An implicit guarantee that leaves taxpayers holding the bag when things go sideways will no longer suffice. An explicit government guarantee is imperative but needs be carefully circumscribed — covering only the securities (and not the issuers) and invoked only after multiple, significant layers of private capital have been exhausted.
Therefore, in times of extreme duress, the federal government's role would be to ensure liquidity for continued investor purchases of mortgage-backed securities.
Only Congress can create an insurance fund to support an explicit government guarantee for eligible mortgage backed securities; any discussion of reform without congressional action is unrealistic.

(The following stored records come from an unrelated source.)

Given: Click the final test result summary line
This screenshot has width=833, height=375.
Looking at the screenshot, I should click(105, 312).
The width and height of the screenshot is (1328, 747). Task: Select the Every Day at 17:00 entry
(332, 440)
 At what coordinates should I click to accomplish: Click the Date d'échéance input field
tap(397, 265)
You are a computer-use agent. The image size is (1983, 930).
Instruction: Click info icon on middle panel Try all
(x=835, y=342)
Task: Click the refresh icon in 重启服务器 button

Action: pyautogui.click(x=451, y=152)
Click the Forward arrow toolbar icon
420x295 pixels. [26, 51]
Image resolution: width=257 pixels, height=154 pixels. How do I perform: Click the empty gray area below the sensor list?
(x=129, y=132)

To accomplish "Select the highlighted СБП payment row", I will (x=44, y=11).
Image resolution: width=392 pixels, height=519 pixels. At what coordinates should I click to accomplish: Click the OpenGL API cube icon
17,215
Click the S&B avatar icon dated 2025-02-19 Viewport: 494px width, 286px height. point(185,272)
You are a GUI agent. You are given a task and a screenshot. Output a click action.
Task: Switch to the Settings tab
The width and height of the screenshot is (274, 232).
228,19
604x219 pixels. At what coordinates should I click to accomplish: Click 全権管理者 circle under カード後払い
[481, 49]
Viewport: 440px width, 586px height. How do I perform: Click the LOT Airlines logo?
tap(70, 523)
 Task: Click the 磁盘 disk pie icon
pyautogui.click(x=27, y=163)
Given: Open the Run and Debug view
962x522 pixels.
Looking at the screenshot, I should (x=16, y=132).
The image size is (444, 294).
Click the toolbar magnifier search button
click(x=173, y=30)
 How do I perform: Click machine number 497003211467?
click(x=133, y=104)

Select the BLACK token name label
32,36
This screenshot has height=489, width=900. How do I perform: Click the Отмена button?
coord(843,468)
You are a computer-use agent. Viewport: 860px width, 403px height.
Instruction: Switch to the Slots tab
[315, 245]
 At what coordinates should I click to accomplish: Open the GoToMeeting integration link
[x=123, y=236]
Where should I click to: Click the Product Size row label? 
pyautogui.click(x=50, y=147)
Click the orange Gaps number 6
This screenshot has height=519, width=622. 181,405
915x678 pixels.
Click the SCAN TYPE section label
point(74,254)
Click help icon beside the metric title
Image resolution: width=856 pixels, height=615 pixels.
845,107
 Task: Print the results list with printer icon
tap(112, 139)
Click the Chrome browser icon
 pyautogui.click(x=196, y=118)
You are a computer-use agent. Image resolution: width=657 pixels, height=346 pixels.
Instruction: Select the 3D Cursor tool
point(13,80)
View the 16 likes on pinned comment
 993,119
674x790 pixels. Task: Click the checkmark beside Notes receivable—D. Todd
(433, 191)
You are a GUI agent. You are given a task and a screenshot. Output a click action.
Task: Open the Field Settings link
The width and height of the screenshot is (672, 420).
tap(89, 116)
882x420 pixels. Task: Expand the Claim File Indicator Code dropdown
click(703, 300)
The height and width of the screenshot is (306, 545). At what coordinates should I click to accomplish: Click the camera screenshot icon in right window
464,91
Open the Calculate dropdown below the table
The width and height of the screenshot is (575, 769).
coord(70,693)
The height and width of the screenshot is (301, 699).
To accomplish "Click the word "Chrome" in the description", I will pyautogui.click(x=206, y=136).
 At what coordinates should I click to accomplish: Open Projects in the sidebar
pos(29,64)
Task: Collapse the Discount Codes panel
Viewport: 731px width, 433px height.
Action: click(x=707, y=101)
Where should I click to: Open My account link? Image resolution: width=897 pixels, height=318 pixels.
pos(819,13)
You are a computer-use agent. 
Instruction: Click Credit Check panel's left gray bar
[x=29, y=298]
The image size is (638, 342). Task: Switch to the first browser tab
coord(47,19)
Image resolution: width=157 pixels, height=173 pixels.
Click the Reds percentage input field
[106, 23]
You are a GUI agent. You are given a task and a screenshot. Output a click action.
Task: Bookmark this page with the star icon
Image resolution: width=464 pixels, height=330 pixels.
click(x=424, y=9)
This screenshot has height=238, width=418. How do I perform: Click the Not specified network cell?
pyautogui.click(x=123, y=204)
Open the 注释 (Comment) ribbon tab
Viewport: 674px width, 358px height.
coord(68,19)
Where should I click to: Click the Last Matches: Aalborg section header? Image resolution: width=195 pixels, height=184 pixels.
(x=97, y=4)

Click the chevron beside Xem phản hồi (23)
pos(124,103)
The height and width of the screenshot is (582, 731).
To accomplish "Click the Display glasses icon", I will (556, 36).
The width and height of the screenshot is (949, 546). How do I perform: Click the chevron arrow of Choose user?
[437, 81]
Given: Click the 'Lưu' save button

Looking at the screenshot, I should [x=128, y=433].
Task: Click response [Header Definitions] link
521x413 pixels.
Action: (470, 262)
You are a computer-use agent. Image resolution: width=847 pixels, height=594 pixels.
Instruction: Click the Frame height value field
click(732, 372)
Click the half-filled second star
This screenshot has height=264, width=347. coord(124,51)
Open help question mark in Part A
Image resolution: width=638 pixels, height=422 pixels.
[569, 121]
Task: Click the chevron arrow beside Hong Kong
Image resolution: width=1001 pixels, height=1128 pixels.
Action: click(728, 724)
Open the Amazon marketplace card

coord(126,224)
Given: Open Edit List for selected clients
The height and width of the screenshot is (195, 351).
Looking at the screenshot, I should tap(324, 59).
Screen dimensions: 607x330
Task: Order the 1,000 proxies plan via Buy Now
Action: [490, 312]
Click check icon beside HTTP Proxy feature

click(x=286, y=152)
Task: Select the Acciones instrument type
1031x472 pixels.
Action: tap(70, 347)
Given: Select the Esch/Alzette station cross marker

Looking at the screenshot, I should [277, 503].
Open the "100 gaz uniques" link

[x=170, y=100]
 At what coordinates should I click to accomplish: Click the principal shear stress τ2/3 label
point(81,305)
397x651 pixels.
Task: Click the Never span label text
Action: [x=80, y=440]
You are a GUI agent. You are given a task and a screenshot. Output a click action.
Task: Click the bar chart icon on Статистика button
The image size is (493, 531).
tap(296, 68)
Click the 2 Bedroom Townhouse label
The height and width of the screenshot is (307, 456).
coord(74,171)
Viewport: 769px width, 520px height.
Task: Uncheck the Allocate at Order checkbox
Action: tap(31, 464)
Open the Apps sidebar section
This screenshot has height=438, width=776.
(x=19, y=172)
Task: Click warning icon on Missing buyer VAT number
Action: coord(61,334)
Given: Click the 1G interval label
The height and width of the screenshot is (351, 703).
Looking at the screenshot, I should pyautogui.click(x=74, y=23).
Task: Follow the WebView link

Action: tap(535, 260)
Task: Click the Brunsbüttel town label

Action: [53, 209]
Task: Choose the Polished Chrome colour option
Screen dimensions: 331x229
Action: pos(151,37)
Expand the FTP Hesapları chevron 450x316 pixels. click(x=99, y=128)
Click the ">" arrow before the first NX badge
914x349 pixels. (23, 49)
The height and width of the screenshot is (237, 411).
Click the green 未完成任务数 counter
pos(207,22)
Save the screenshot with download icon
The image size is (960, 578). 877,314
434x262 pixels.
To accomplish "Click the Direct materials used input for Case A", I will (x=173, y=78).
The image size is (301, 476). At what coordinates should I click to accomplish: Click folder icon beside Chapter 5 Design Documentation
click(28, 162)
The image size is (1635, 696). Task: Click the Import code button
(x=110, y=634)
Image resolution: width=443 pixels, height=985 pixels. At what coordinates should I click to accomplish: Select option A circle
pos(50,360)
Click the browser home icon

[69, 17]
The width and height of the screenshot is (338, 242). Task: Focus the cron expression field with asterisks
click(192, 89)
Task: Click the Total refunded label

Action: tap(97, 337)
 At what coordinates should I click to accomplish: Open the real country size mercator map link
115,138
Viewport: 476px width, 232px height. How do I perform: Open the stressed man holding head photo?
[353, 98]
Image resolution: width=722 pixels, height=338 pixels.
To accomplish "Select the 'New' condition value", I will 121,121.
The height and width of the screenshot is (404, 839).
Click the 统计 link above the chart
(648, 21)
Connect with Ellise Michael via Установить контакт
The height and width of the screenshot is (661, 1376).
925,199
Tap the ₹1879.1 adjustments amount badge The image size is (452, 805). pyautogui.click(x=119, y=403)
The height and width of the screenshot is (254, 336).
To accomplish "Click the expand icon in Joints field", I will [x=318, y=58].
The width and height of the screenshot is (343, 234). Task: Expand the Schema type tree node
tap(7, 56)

So, what would an end-state resemble? In short, MBA supports an end-state that would encourage multiple guarantors, organized as privately owned utilities with a regulated rate of return and overseen by a strong, world-class regulator. They would have a public purpose of providing sustainable credit availability to the conventional mortgage market to lenders of all sizes and business models. Guarantors would also be responsible for executing on an affordable-housing strategy to ensure broad access to credit, preserve and develop affordable housing options, and address underserved markets nationwide.
These guarantors could be rechartered versions of Fannie Mae and Freddie Mac, as well as newly chartered competitors to acquire eligible single-family and multifamily mortgages and issue mortgage-backed securities wrapped with an explicit guarantee provided by the federal government. The explicit guarantee of the MBS would ensure the timely payment of principal and interest in the event one or more of the guarantors failed during a crisis and became unable to remit scheduled pass-through payments to investors.
In many critical ways, this end-state would build from the significant administrative progress already undertaken by the GSEs under the FHFA's direction. For instance, the Common Securitization Platform and Single Security are key elements of our envisioned infrastructure. In addition, the GSEs' credit risk transfer programs would be expanded upon and form an important source of private capital.
Also, the GSEs' multifamily businesses remain strong and have performed well in financing rental housing across the country.
And finally, the expanded seller/servicer base that has been achieved through the FHFA's requirement for guarantee fee parity regardless lender size would be preserved to ensure competition. Security structures and operational processes around loan delivery, servicing and remittance would be preserved and maintained to ensure a smooth transition process and minimize switching costs to the new secondary mortgage market. The federal guarantee would be funded by insurance premiums paid by the chartered guarantors to a dedicated, actuarially sound Mortgage Insurance Fund. Each guarantor would be required to leverage private-capital investors to share credit risk above and beyond the loan-level credit enhancement provided by the primary market.
Transition to an end-state will not be easy and must minimize disruption. It must include several components necessary to ensure a smooth process. Namely, the existing operations of the GSEs could be reformed and repurposed to serve as initial guarantors. Regardless, the process must be well thought out and structured to help, not impede, the markets.
MBA will continue to work on its comprehensive plan, including a detailed end-state, transition steps and a strategy for ensuring affordable access to credit for underserved markets. The process will be completed by late April of this year.
A vibrant real estate market is a key component of a healthy and growing national economy. Our work is only beginning. The change brought on by a new administration and a new Congress is the perfect opportunity to solidify a safe, sound and sustainable secondary mortgage market. The time is now. Let's seize the opportunity.